**Task material**.
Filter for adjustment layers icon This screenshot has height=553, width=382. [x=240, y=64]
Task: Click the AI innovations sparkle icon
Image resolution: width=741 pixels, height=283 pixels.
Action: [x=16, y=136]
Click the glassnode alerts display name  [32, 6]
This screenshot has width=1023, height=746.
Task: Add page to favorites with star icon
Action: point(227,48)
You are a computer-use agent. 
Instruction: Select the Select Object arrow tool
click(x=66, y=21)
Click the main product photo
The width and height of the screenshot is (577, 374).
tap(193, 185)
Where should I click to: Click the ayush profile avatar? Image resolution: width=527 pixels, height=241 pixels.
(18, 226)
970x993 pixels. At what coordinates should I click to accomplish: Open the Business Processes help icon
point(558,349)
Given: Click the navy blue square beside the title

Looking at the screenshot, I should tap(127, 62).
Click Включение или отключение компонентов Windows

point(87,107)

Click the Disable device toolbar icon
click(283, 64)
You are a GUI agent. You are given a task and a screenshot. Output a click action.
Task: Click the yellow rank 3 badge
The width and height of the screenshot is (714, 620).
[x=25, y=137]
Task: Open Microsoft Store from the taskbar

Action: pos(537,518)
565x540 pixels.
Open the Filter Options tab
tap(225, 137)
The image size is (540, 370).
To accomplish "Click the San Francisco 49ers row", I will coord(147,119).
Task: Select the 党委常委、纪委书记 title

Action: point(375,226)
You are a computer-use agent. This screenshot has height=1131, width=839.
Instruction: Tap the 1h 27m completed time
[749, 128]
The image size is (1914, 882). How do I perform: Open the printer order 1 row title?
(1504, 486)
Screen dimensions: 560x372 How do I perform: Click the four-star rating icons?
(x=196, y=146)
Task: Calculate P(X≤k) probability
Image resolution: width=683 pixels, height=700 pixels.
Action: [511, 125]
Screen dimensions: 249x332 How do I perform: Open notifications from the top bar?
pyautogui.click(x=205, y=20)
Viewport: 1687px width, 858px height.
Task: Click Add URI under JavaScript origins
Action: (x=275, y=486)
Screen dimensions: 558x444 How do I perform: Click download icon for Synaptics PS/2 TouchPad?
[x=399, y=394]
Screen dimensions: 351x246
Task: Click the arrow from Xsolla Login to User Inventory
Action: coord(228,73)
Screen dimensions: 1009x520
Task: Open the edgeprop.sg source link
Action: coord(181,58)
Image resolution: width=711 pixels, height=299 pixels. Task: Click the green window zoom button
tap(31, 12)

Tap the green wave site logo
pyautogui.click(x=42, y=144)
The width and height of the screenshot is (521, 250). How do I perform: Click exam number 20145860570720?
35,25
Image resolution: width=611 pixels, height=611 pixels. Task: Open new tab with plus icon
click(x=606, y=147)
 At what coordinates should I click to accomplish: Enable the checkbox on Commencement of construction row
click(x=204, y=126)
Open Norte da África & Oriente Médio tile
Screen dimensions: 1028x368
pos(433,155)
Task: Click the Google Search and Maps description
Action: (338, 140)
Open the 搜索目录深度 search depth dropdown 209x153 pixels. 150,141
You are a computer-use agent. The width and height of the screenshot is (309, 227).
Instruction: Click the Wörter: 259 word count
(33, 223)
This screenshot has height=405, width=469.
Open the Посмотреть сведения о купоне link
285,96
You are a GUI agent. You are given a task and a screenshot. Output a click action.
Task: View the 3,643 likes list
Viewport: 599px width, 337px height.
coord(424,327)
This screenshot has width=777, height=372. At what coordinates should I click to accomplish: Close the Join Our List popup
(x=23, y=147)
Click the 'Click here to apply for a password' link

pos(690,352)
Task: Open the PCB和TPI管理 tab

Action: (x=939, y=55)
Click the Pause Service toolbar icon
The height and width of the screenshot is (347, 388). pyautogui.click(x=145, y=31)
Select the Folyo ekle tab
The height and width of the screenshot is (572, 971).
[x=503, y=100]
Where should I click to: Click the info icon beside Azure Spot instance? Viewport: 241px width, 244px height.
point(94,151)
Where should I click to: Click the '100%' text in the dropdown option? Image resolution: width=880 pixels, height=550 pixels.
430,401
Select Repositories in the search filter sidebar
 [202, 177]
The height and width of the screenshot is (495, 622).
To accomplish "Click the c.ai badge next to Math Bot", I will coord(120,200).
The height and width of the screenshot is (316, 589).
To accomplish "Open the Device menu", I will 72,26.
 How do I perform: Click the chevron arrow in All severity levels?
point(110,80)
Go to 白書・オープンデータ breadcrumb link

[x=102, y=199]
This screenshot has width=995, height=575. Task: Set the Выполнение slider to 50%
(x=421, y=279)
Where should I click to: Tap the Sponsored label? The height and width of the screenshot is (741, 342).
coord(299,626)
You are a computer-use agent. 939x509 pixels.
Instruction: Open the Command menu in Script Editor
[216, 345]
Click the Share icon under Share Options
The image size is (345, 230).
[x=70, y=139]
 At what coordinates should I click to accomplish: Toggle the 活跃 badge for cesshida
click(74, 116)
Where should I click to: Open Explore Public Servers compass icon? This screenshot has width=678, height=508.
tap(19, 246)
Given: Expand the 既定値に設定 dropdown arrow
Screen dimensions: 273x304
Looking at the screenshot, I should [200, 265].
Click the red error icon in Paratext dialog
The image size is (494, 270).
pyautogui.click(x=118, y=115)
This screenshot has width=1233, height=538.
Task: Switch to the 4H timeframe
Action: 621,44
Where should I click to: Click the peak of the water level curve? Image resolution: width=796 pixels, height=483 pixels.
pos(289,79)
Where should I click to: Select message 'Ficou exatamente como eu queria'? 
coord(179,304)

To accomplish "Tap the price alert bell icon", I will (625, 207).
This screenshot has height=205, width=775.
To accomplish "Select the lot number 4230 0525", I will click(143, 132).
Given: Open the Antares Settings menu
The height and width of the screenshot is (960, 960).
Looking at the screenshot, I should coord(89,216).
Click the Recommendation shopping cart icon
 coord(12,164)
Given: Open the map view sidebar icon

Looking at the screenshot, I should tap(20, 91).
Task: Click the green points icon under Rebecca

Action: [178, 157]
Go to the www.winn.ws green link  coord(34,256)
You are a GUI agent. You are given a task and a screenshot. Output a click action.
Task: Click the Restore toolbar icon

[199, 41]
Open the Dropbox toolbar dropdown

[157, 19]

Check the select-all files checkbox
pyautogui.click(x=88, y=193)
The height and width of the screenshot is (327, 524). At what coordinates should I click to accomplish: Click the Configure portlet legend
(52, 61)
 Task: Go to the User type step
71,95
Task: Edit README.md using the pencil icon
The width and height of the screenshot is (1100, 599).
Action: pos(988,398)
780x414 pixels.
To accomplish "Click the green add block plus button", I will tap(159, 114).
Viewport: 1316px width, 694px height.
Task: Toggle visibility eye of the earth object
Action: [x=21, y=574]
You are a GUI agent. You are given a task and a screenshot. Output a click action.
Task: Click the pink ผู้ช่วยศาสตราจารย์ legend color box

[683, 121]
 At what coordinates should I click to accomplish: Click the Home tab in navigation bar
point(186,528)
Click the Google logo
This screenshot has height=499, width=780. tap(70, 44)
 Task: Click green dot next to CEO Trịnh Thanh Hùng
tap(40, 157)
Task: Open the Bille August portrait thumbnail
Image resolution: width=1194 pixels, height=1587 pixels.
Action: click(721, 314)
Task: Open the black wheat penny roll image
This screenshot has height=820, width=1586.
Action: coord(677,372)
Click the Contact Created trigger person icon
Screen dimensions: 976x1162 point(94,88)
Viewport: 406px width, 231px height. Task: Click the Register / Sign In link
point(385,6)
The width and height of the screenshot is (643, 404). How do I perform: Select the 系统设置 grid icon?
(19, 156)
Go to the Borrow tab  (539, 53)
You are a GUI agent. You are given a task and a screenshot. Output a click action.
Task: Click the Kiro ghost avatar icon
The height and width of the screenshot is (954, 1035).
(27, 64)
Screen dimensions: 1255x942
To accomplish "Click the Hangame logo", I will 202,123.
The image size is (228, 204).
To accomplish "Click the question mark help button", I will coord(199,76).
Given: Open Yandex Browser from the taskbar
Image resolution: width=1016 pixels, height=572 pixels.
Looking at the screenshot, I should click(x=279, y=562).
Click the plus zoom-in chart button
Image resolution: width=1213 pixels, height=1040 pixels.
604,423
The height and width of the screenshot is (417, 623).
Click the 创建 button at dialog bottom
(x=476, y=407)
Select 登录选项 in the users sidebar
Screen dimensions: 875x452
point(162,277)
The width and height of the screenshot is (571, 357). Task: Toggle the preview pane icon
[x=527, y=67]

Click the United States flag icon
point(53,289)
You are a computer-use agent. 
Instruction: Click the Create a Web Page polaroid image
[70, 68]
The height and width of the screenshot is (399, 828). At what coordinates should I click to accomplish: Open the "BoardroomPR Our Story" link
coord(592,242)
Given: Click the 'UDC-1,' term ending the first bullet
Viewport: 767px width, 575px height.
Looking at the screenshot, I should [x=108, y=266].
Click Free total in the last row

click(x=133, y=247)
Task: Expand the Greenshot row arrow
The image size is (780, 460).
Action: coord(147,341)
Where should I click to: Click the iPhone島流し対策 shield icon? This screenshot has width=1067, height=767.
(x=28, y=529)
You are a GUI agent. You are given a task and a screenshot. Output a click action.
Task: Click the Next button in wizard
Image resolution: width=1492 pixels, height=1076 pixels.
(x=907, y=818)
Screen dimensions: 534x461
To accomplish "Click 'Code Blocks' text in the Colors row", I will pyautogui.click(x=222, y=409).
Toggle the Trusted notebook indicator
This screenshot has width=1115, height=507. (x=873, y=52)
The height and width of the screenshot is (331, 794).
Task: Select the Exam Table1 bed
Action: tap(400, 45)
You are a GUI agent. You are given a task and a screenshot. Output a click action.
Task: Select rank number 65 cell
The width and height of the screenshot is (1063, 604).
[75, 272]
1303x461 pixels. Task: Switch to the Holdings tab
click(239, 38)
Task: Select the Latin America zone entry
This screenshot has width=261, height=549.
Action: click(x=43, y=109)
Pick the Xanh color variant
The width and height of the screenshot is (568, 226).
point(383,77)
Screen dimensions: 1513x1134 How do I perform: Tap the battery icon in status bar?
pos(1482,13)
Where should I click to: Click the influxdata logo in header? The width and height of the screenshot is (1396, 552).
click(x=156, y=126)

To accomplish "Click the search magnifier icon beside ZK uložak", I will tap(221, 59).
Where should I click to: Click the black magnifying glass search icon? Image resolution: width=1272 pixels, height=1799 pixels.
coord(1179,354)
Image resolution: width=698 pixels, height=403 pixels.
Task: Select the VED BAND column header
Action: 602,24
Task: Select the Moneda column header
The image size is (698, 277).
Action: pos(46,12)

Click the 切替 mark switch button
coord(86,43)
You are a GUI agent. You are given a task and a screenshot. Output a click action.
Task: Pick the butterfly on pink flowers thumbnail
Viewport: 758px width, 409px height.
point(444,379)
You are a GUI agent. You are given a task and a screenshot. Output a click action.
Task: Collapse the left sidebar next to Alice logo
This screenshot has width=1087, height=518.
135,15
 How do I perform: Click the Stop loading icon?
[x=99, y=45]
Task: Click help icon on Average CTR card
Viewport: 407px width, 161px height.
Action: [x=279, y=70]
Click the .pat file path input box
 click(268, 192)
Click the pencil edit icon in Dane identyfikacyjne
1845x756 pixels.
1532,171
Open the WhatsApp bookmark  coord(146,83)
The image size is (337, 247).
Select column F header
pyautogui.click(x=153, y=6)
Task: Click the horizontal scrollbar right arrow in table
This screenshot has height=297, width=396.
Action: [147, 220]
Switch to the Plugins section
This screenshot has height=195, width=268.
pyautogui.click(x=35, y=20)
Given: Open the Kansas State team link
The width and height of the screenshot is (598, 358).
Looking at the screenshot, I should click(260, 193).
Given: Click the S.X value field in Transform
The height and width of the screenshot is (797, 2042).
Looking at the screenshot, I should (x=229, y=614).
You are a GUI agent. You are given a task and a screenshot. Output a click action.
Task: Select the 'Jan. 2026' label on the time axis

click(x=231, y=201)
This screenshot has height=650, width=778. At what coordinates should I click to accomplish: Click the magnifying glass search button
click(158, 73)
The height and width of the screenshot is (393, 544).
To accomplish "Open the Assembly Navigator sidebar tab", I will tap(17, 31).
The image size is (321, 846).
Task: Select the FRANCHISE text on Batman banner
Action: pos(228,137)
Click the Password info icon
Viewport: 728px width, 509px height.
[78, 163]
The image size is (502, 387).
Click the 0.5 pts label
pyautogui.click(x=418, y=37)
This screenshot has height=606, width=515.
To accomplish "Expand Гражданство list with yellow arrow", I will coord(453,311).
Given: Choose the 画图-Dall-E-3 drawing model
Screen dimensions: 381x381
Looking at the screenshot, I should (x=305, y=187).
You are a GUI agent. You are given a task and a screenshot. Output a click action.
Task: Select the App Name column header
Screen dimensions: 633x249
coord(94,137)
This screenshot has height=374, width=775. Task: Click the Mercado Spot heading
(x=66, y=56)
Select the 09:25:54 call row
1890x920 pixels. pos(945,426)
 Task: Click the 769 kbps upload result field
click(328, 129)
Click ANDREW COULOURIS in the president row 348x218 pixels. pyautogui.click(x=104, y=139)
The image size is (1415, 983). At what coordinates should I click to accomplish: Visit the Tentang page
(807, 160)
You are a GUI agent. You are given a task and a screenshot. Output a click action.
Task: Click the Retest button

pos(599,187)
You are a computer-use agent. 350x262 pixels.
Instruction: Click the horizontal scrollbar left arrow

**Task brief**.
Copy out every line from the data above in which the word "horizontal" occurs.

**Written reply**.
Task: Click the horizontal scrollbar right arrow in table
Instruction: Click the horizontal scrollbar left arrow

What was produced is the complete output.